*WHAT YOU NEED TO DO*. In the news piece about melamine in China, write out the passage that begins with "Mr Li said that" and stops after "now all contaminated.", swapping "egg-supplier" for "egg farmer".

*DOCUMENT EXTRACT*.
☆ ☆ ☆

AS THE WORLD TURNS: News Weekly
Toxic melamine in the food chain in China / African-Americans from victimhood to responsibility
, November 22, 2008
Toxic melamine now in food chain in communist China
According to Mr Li, an employee of a Chinese animal feed company, melamine is regularly added to many different types of animal feed in China.
In an interview with New Tang Dynasty Television (NTDTV) - an independent non-profit Chinese-language TV broadcaster based in New York - Mr Li said the melamine found in eggs came from contaminated chicken feed. Worse cases of indirect contamination might be occurring, but not yet have been exposed.
Cow and pig feed have the highest concentrations of melamine and hormone additives, Mr Li said. The melamine is added to boost the apparent protein content.
Mr Li said that current Chinese food safety regulations are inadequate. Supervision needs to start from the source of raw materials, such as the food oil manufacturers who sell leftover soybean solids to animal-feed manufacturers.
Mr Ren, an egg-supplier from Hebei Province in northern China, has suffered severe business losses since melamine-contaminated Chinese eggs were discovered in Hong Kong. Ren feels that he is a victim in this case. He trusted the feed manufacturers, and did not knowingly sell poisoned eggs.
According to the Chinese newspaper Southern China Metropolitan
, the practice of mixing melamine into animal feed started at least five years ago, and affects every type of animal feed - cattle feed, sheep feed, poultry feed, pig feed and even the feed used in industrial fish farms - which is now all contaminated.

☆ ☆ ☆

*DATA SUPPLIED*.
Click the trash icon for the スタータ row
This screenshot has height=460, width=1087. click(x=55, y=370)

☆ ☆ ☆

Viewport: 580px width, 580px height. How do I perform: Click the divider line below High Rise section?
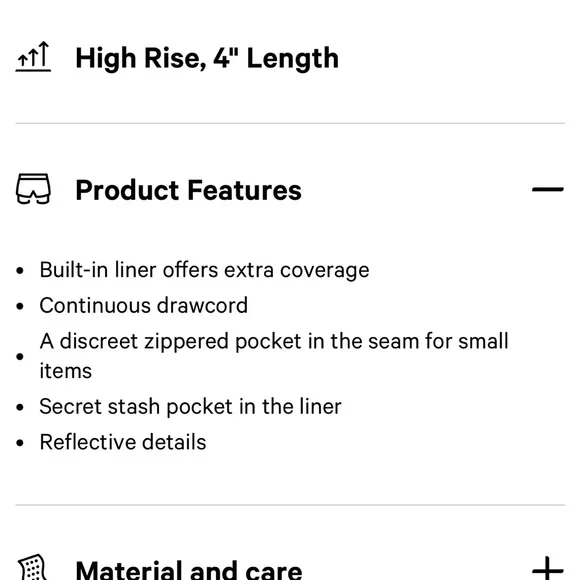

☆ ☆ ☆

*OUTPUT*.
Mr Li said that current Chinese food safety regulations are inadequate. Supervision needs to start from the source of raw materials, such as the food oil manufacturers who sell leftover soybean solids to animal-feed manufacturers.
Mr Ren, an egg farmer from Hebei Province in northern China, has suffered severe business losses since melamine-contaminated Chinese eggs were discovered in Hong Kong. Ren feels that he is a victim in this case. He trusted the feed manufacturers, and did not knowingly sell poisoned eggs.
According to the Chinese newspaper Southern China Metropolitan
, the practice of mixing melamine into animal feed started at least five years ago, and affects every type of animal feed - cattle feed, sheep feed, poultry feed, pig feed and even the feed used in industrial fish farms - which is now all contaminated.